Bom, dos males o menor. Amanhã tudo estará resolvido - pensou Carolina, tomada pelo torpor do jet lag.

Pronto. Minha vez. A atendente repete o procedimento. Pega meus dados, digita no computador, e eu já estava procurando meu novo endereço para preencher a ficha que ela iria me dar para entregar minhas malas no dia seguinte...

- Sua bagagem não foi localizada.

- Sorry, what?

- Não sabemos onde estão suas malas. Vamos te dar esse cartão para despesas emergenciais e esse kit com pijama e escova de dente para você passar a noite. Ligue neste número amanhã para atualizar as informações.

Olha, eu ainda não consigo fazer barraco em inglês. E nem tinha forças para isso depois de 32 horas de viagem, 22 delas voando. Talvez a atendente tenha percebido minha cara de "fodeu!", porque ela me deu um olhar piedoso junto com o cartão, dizendo que iria ficar tudo bem.

- We will find it!

Eu escolhi acreditar. E comecei a rezar também. E a avisar a todo mundo que também reza, porque eu precisava de ajuda divina.

Anjo das malas, cadê você?

...

O transfer que eu achei no Facebook não era sequestrador. Esperou eu acertar toda a burocracia das malas - o que atrasou em quase uma hora o combinado para o nosso encontro em frente ao Mc Donalds - me ajudou a comprar um chip pro celular e também segurou a minha mão quando a ficha começou a cair.

Eu não tenho uma calcinha! Eu não tenho nem toalha pra tomar banho! Meu Deus, eu vou ter que voltar pro Brasil amanhã!

Preciso fazer um aparte para mandar um beijo pra Tassiane e pro Welson, o casal transfer brasileiro que não me sequestrou e ainda me deu a maior força com pensamentos positivos, além de dicas e suporte emocional. Muito obrigada!


Elizabeth Bay Rd - a rua do hostel
Pronto. Cheguei na minha nova casa. Sem malas.

Semanas antes, o pessoal do hostel tinha enviado um email com todas as informações: chegue e entre; seu quarto - o número seis - vai estar destrancado e a chave em cima da cama; não precisa fazer check in; qualquer problema, ligue em um desses um milhão de números.

Cheguei.

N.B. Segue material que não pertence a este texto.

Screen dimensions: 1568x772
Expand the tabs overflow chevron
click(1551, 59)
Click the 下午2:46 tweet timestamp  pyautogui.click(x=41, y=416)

Entrei. Quarto seis. Porta destrancada. Luz apagada.

Uai, tem um par de botas ali no canto. Devo ter entrado no quarto errado.

Volta. Começa de novo.

Quarto seis.

Ok, é esse aqui mesmo. Vai ver alguém esqueceu as botas, sei lá. Vou entrar de novo e ascender a luz para checar se...

Mil roupas no chão, mala aberta, secador de cabelo em cima da cama. E o par de botas, ali no canto.

Fato: alguém, que chegou com malas, está hospedado no quarto seis.

Será que tem outro quarto seis? Será que na Austrália seis não é seis? Será que além de sem malas eu também sou sem teto em Sydney?




quarta-feira, 13 de maio de 2015

Episódio 1: Sem lenço, porém com documento

Eu tinha muitas preocupações com a minha chegada em Sydney.

Será que eu vou entender o que o moço da imigração vai perguntar?

Será que todos os documentos pra entrar no país estão aqui?

Será que eu vou achar o endereço da minha nova casa?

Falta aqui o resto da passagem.